Fragmento del documento.
Imaginemos un empleado medio en España. Gana 40.000 euros brutos anuales y supone un coste para su empresa de 52.800 euros en 2024. En su bolsillo, recibe 14 pagas de 2.100 euros.

Y aquí comienza su radiografía financiera: por cada 100 euros que gana, 43,5 euros se dedican a las arcas públicas. Es decir, que casi la mitad de lo que produce no llega directamente a su bolsillo. Una proporción que cualquier hogar sometería a un escrutinio quirúrgico. Pero, sorprendentemente, esta lógica desaparece cuando se trata de la gestión pública.

Durante la pandemia, todos experimentamos cómo la administración digitalizó procesos en cuestión de semanas para coordinar la vacunación.

Un esfuerzo masivo que demostró que la eficiencia es posible cuando hay voluntad política. Sin embargo, esa misma voluntad desaparece en la gestión del gasto público.

Extracto de datos.
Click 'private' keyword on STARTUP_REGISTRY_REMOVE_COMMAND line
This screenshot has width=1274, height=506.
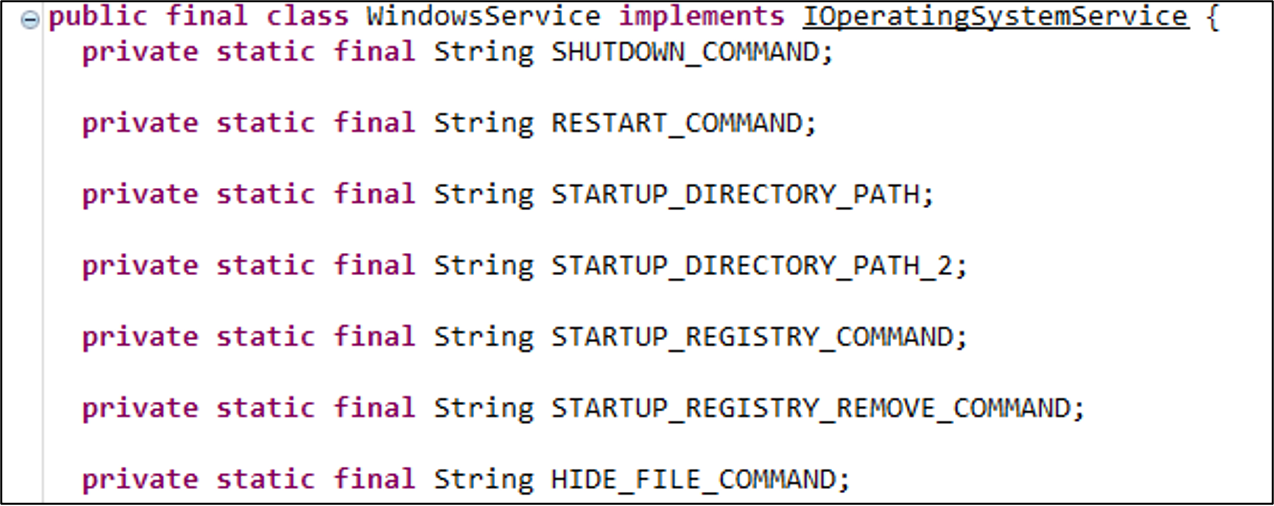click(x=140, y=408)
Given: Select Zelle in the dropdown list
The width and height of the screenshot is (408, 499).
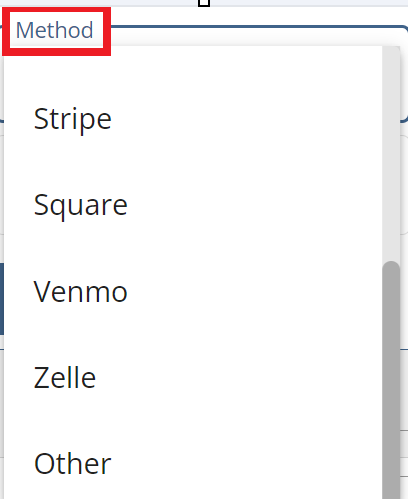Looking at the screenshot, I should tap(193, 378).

Qué debes hacer.
Indica, según el fragmento del documento, cuántos euros de cada 100 que gana el empleado medio se dedican a las arcas públicas.

Resultado del ejercicio.
43,5 euros.